Reasons for using XRender over XCopyArea
The following text taken from here.
It is perfectly possible to create a GC for a window and use XCopyArea() to copy the contents of the window if you want to use the core protocol, but since the Composite extension exposes new visuals (ones with alpha channels e.g.), there's no guarantee that the format of the source drawable will match that of the destination. With the core protocol that situation will result in a match error, something that won't happen with the Xrender extension.
In addition the core protocol has no understanding of alpha channels, which means that it can't composite windows that use the new ARGB visual. When the source and destination have the same format, there's also no performance advantage to using the core protocol as of X11R6.8. That release is also the first to support the new Composite extension.
So in conclusion there are no drawbacks, and only advantages to choosing Xrender over the core protocol for these operations.
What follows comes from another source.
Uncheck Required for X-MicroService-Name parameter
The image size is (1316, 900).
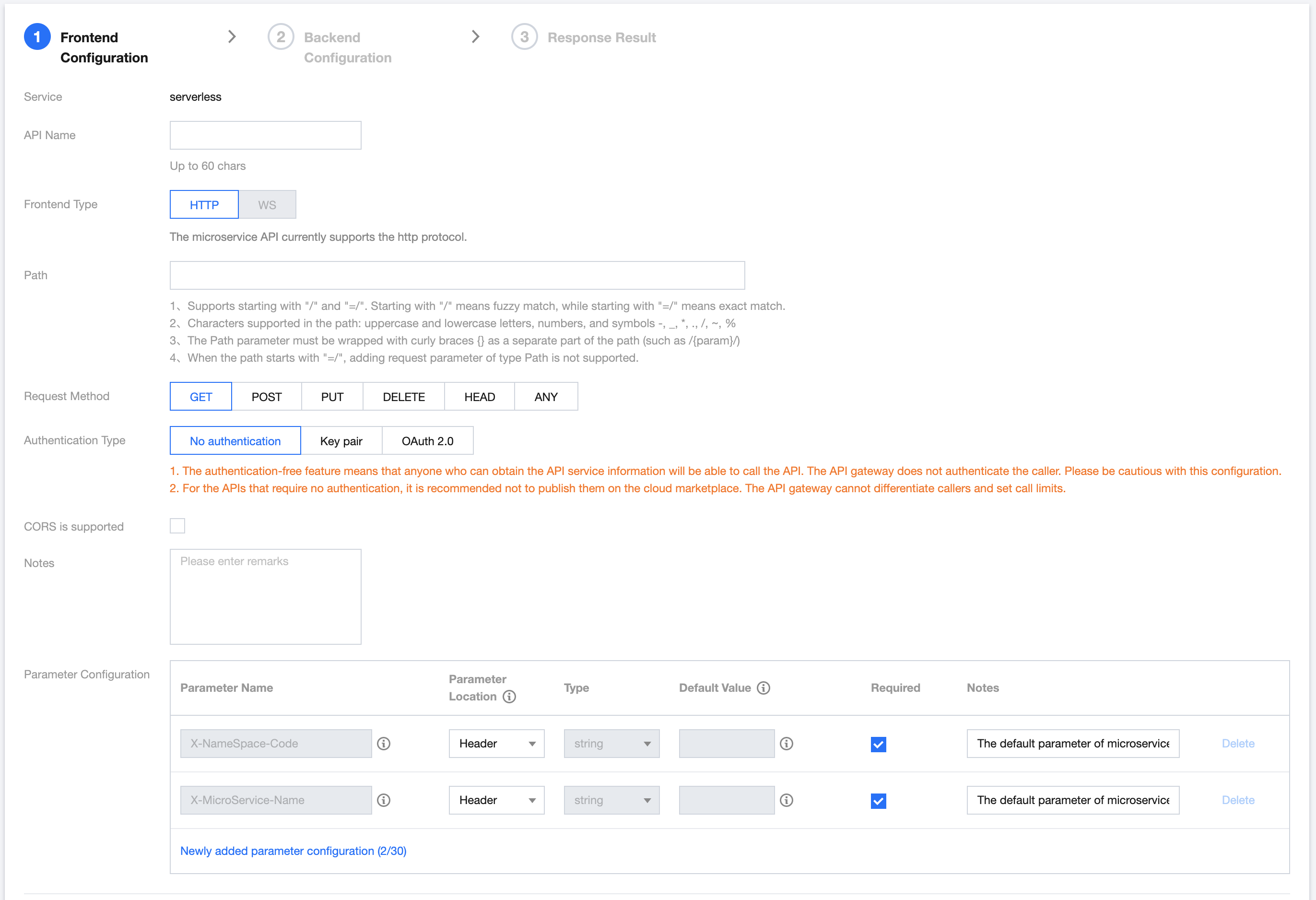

First you need to change the DamageReportLevel in the call to DamageCreate in QX11Mirror::setWindow from DamageReportNotEmpty to XDamageReportBoundingBox.
Next you need to call dest.detach() before the call to XRenderComposite. You don't really need both m_px and dest as member variables though - you can just use m__px.
There is also a missing call to XRenderFreePicture in that example which should go after the call to XRenderComposite:
XRenderFreePicture(QX11Info::display(), picture);
You don't need to duplicate all the code QX11Mirror::pixmap in QX11Mirror::x11Event. Instead change the type of m_dirty from bool to QRect, then have x11Event update m_dirty with the rectangle from the XDamageNotifyEvent,i.e. e->area. Then in QX11Mirror:pixmap rather than checking if m_dirty is true, check if m_dirty is not an empty rectangle. You would then pass the rectangle from m_dirty to XRenderComposite.
Edit:
The dest.detach is the key bit - without that you'll never get it to work.